# Lab Session 4 - Task A: VSM for Word Similarity
Imports and Setup

In [1]:
import os
import re
from collections import Counter
import numpy as np
import pandas as pd
from tqdm import tqdm

import nltk
from nltk.corpus import stopwords
from nltk.tokenize import word_tokenize

from scipy.sparse import lil_matrix
from sklearn.decomposition import TruncatedSVD
from sklearn.metrics.pairwise import cosine_similarity

try:
    stopwords.words('english')
except LookupError:
    nltk.download('stopwords')
try:
    nltk.data.find('tokenizers/punkt')
except LookupError:
    nltk.download('punkt')

print("Setup Complete")


Setup Complete


Data Loading and Preprocessing

In [2]:
def preprocess_text(text):
    """Cleans and tokenizes text."""
    stop_words = set(stopwords.words('english'))
    text = text.lower()
    text = re.sub(r'[^a-z\s]', '', text)  
    tokens = word_tokenize(text)
    return [word for word in tokens if word not in stop_words and len(word) > 2]
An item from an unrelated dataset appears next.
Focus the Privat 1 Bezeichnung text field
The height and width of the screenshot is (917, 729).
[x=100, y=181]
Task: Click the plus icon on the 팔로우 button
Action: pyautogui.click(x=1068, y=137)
def load_data(folder_path):
    """Loads and preprocesses all documents from the dataset folder."""
    all_docs = []
    categories = [d for d in os.listdir(folder_path) if os.path.isdir(os.path.join(folder_path, d))]
    print(f"Found categories: {categories}")
    
    for category in tqdm(categories, desc="Loading categories"):
        category_path = os.path.join(folder_path, category)
        for filename in os.listdir(category_path):
            file_path = os.path.join(category_path, filename)
            try:
                with open(file_path, 'r', encoding='utf-8', errors='ignore') as f:
                    text = f.read()
                    processed_doc = preprocess_text(text)
                    if processed_doc:
                        all_docs.append(processed_doc)
            except Exception as e:
                print(f"Could not read {file_path}: {e}")
    return all_docs


BBC_FOLDER = 'bbc'
documents = load_data(BBC_FOLDER)
print(f"\nLoaded and processed {len(documents)} documents.")

Found categories: ['business', 'entertainment', 'politics', 'sport', 'tech']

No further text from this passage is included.